Midday and Team Phyllodes met in the hotel lobby and headed eagerly downstairs to register and discover what the Conference was all about.  After completing the inevitable paperwork, we were presented with a bag of Conference goodies… you know a huge bag of books, advertisements, guides and gifts from exhibitors – a mightily heavy bundle it was too (sort of ironic since many attendees would have been advised not to carry heavy bags around!).   

We then “lei’d” each other with the appropriate coloured lei to celebrate our survivorship.   

White: Diagnosis less than 1 year ago; Green: Diagnosis 1-5 years ago; Purple: Diagnosis 6-9 years ago; Pink: Diagnosis 10 years ago or longer; Orange: Diagnosed with advanced (metastatic) breast cancer; Red: At high risk; Yellow: Caregiver, family member or friend; Blue: Healthcare professional.

This simple colour coding helped us all identify where our fellow survivors were in their journey but also symbolically enabled us to feel part of a much larger support network.

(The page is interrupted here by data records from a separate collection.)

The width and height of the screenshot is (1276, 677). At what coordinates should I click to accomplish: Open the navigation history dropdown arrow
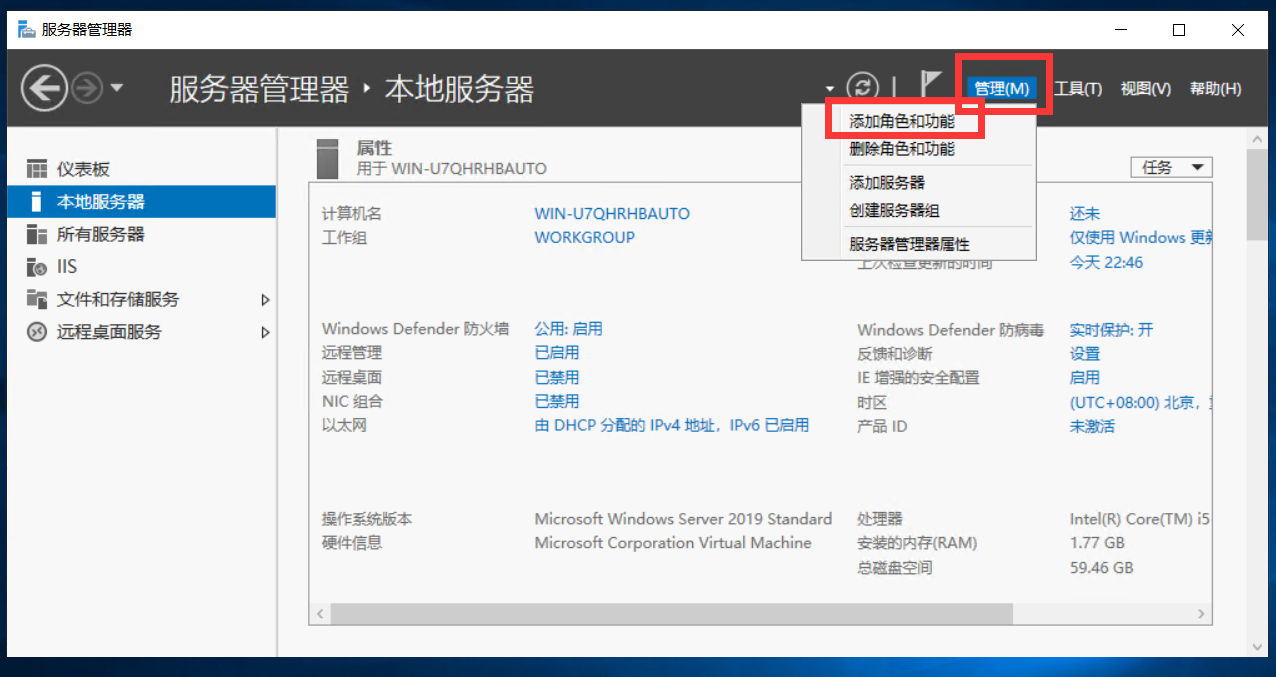[117, 88]
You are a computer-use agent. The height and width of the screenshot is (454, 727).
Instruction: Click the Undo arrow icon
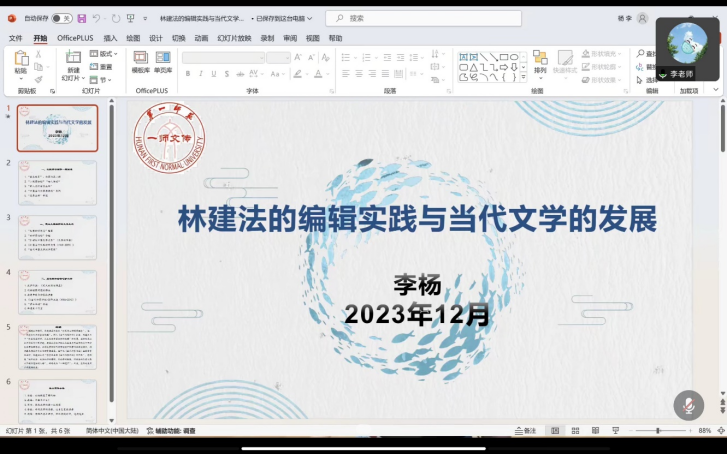pyautogui.click(x=97, y=18)
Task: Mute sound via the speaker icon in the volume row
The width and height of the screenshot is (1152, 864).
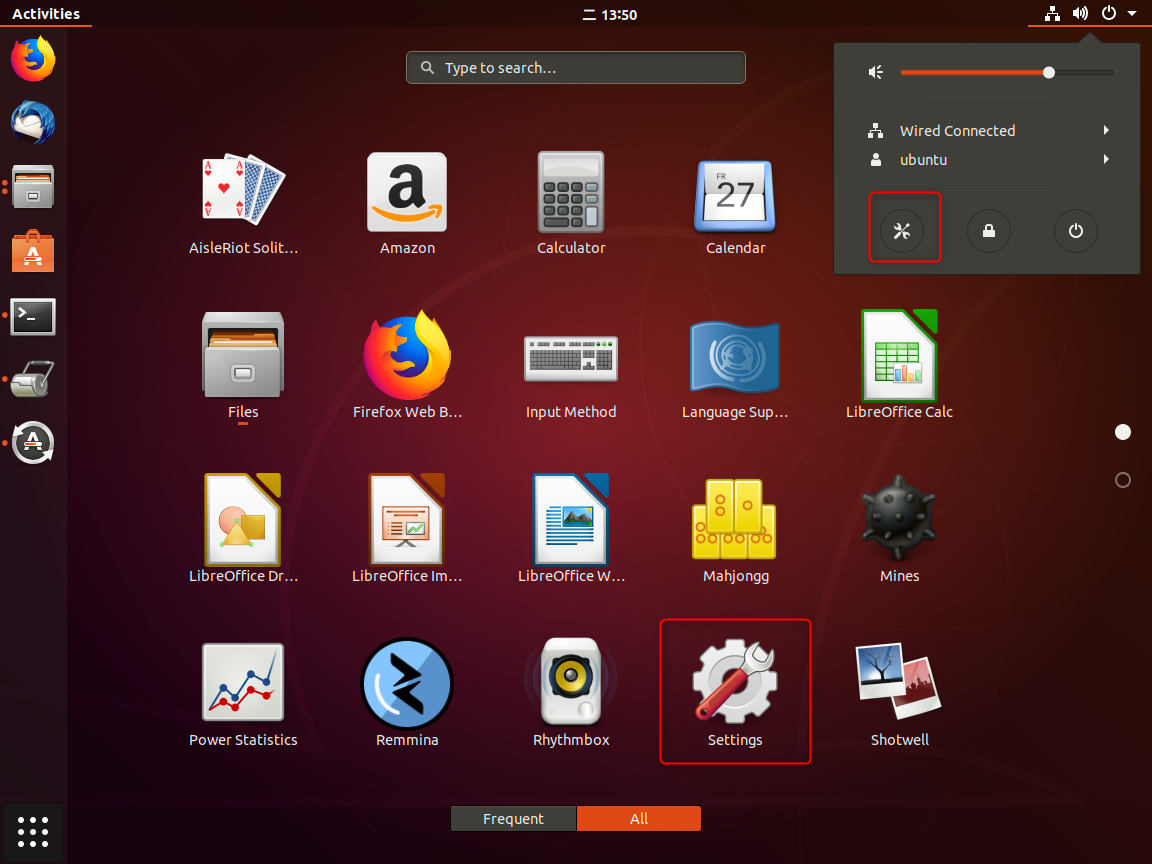Action: 876,72
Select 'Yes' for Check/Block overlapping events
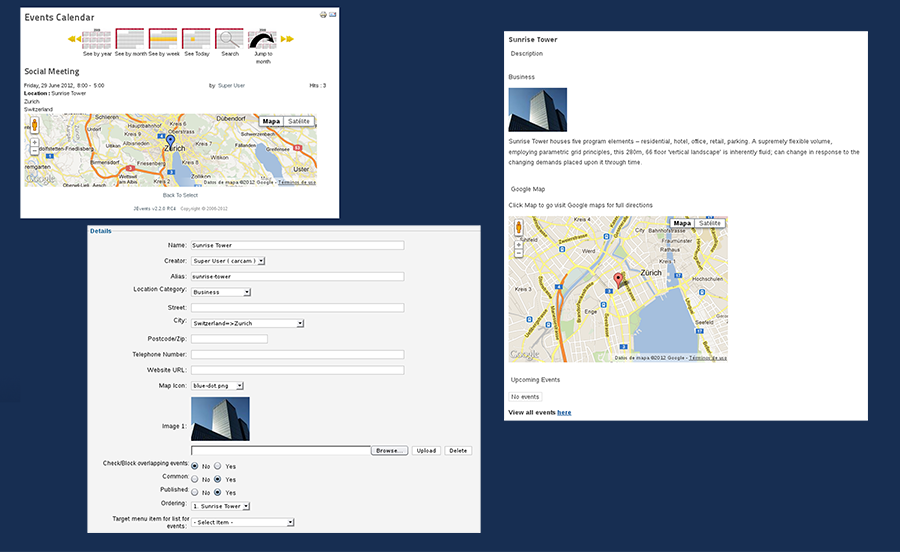 point(217,466)
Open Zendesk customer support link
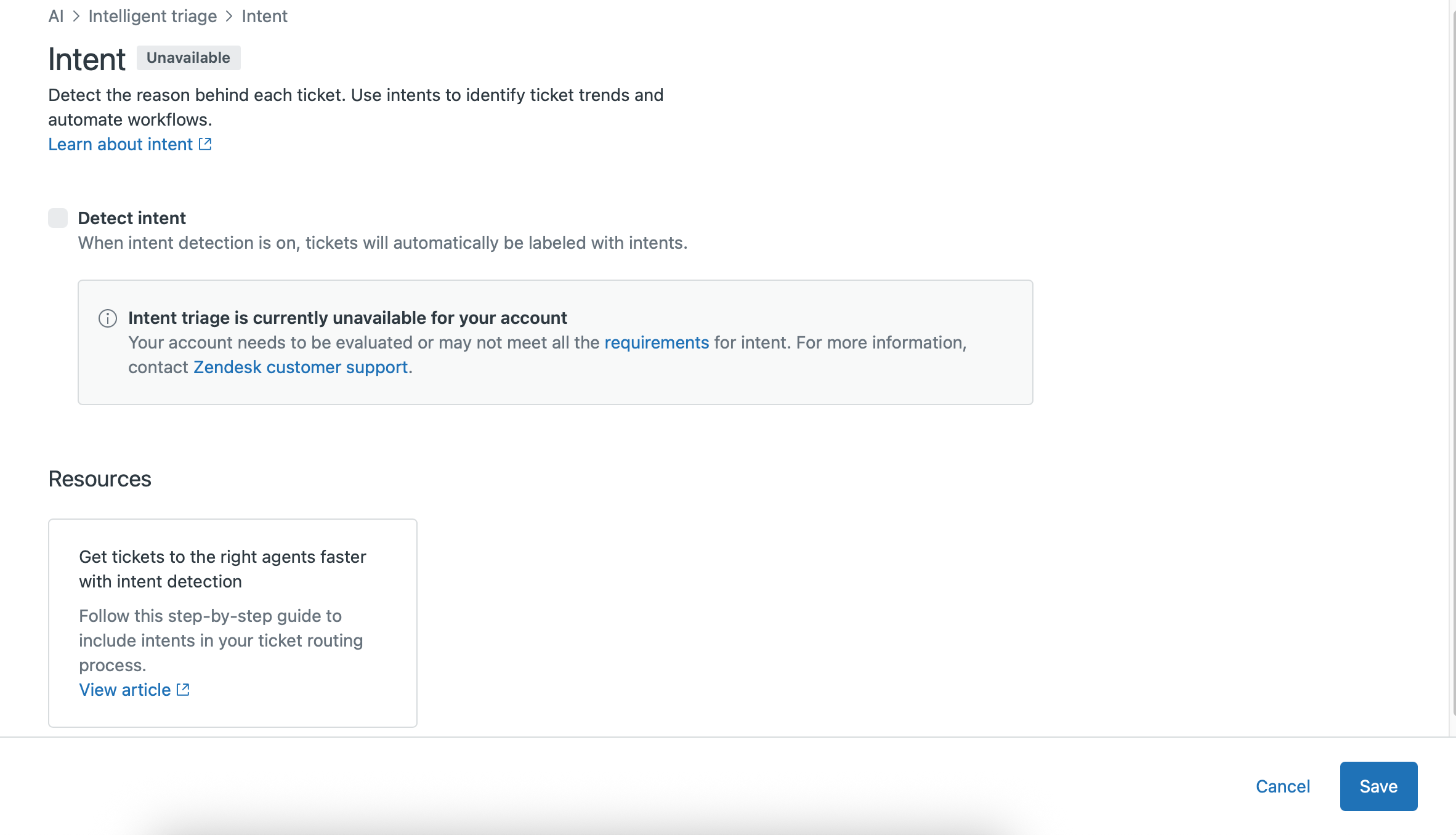The image size is (1456, 835). 301,367
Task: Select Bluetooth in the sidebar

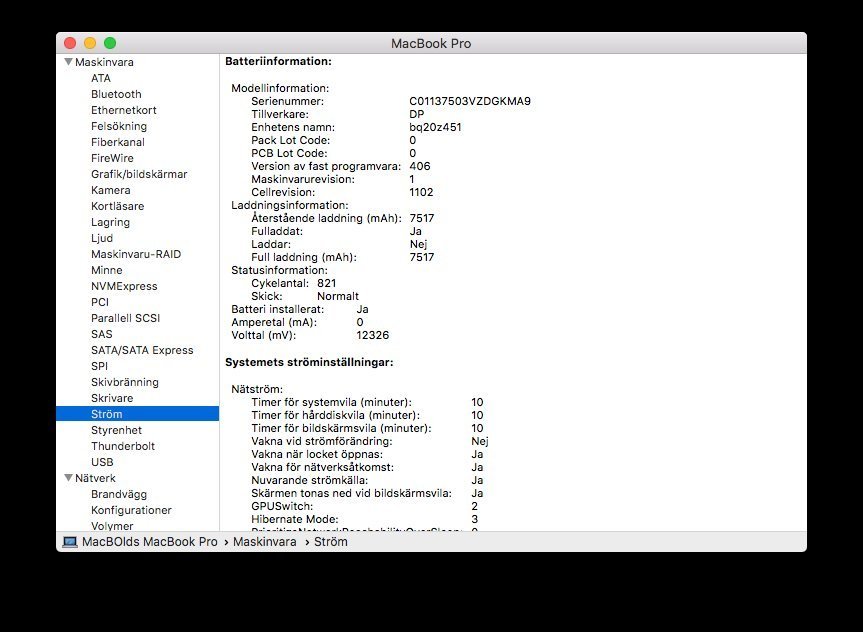Action: point(116,94)
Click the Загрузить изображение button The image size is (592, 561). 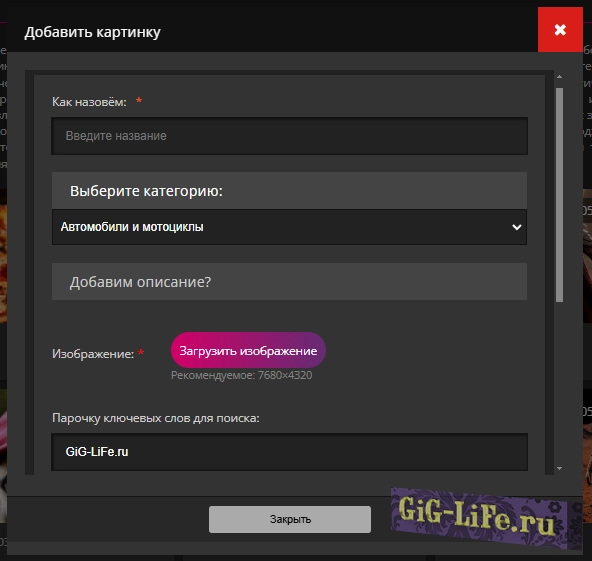[x=248, y=350]
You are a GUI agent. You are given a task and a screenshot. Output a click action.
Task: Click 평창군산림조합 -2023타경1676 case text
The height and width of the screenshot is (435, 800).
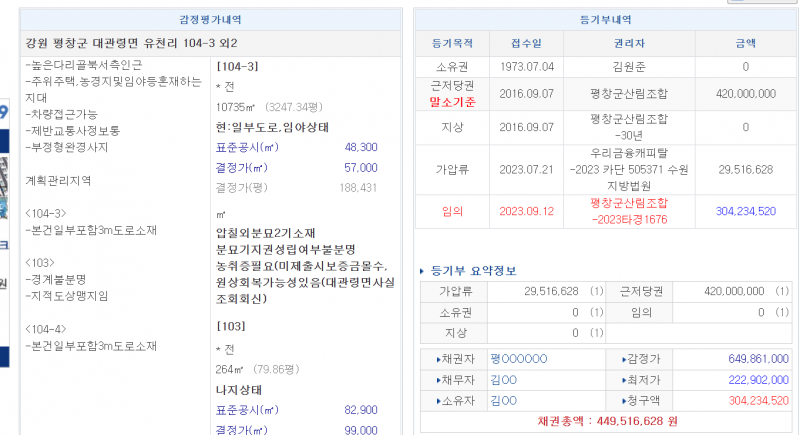pyautogui.click(x=629, y=211)
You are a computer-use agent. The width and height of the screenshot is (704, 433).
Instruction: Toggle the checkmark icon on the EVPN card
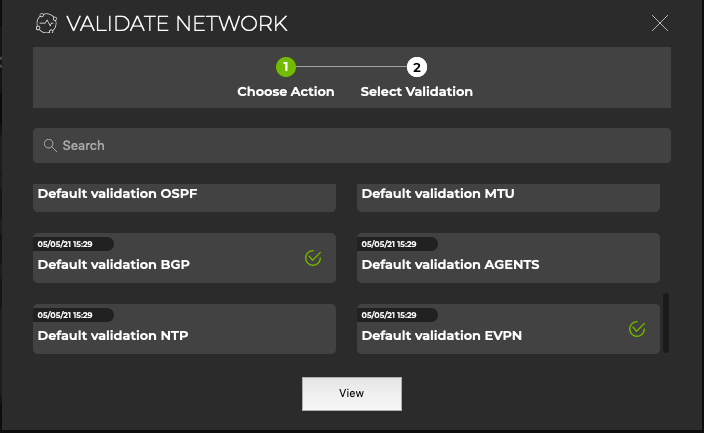[637, 328]
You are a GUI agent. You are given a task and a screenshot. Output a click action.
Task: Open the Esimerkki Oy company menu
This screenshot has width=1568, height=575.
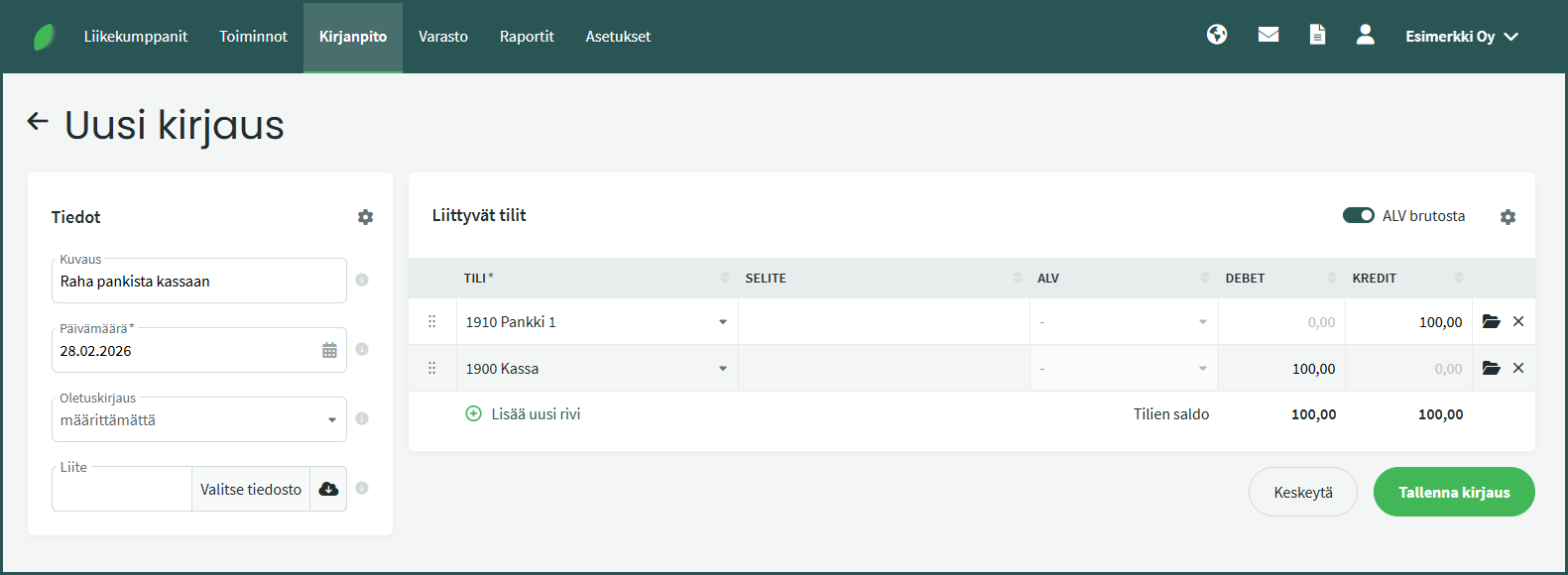(1461, 37)
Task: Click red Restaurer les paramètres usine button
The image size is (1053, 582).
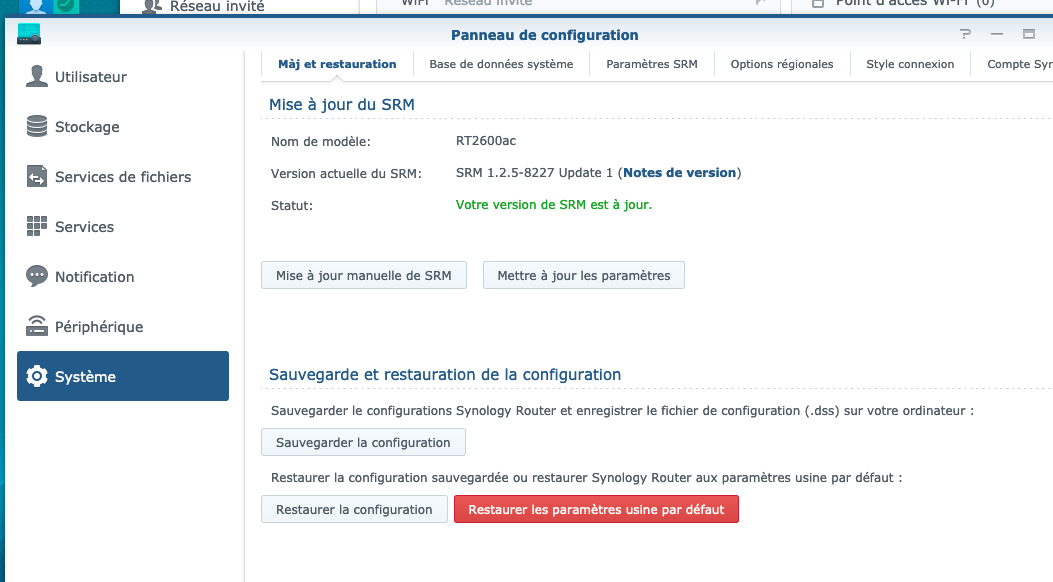Action: coord(596,509)
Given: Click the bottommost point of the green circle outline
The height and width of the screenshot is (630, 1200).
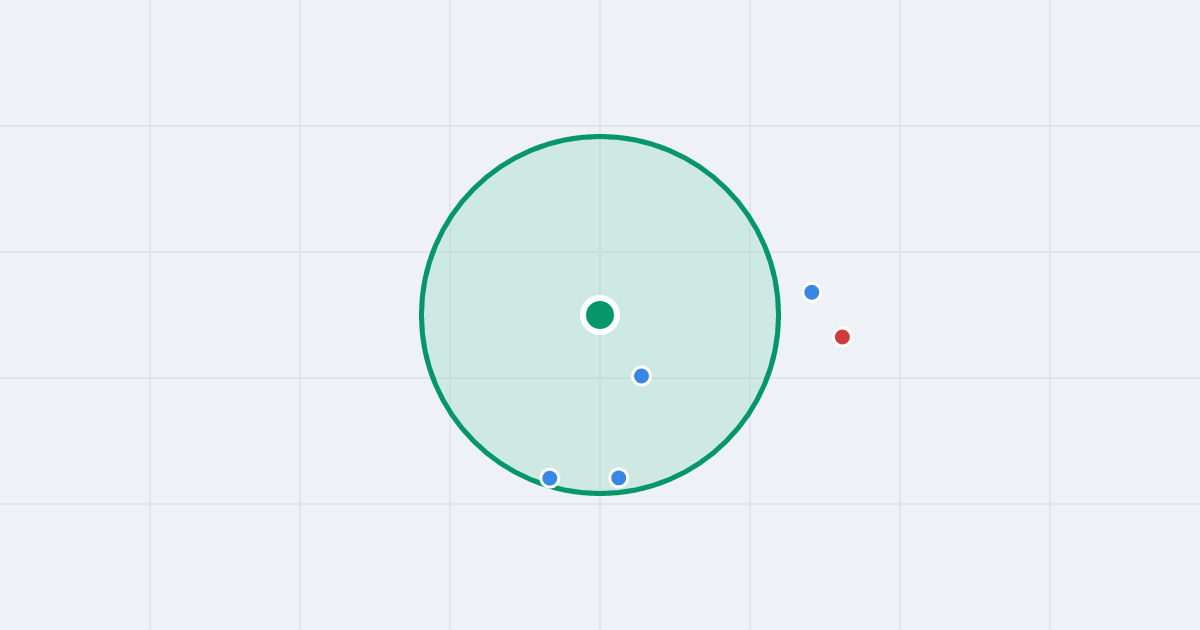Looking at the screenshot, I should pyautogui.click(x=600, y=493).
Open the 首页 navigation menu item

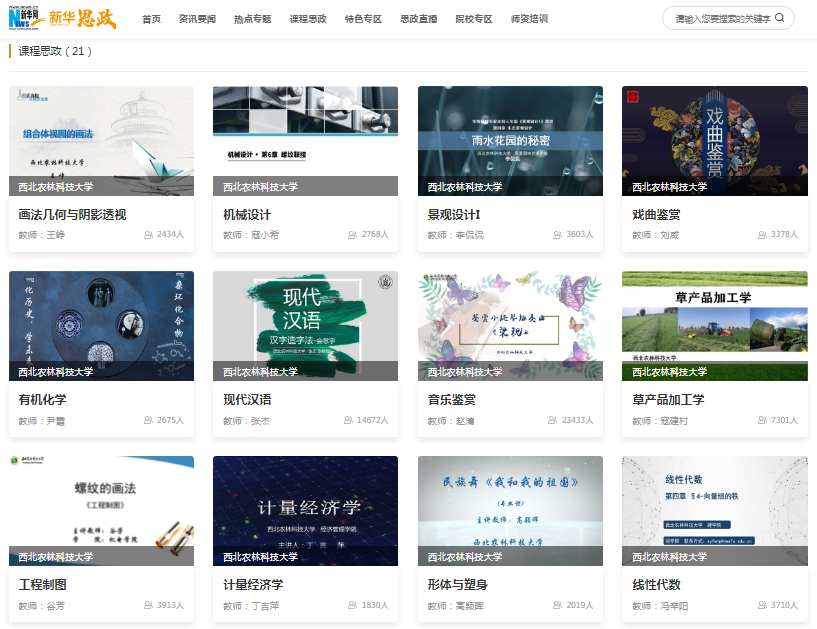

Next was a tour of the Exhibitors Hall.  The Hall was filled with charities, support network organisations, research companies and hospitals etc together with corporate exhibitors who sell critical products and provide services to breast cancer survivors such as wigs, cosmetics, underwear, lymphedema sleeves, books  and also promotional fund raising goods.  During the weekend, I wandered through the Hall many times asking questions of exhibitors, picking up leaflets and information and learning so much by also listening to others asking questions and receiving answers.  Once again I was struck by the amount of support and advice available to survivors but also aware that this kind of information is perhaps difficult to source for those without the internet or access to this event in the US.

My first workshop was “We are What We Eat: Fight Cancer One Meal at a Time” presented by Shayna Komar and Chef Nancy Waldeck.    www.foodnews.org www.tasteandsavor.com www.livingandeatingwell.com

I thought I had an idea of healthy eating and I thought I knew how to cook healthily but golly I learnt heaps of good tips from this workshop.  So, I’m going to tell you it all (or as much as I can) and hope that some of this is useful to you in your everyday life or if you’re reading this as a cancer survivor, this may help you become even healthier to fight the little blighter! 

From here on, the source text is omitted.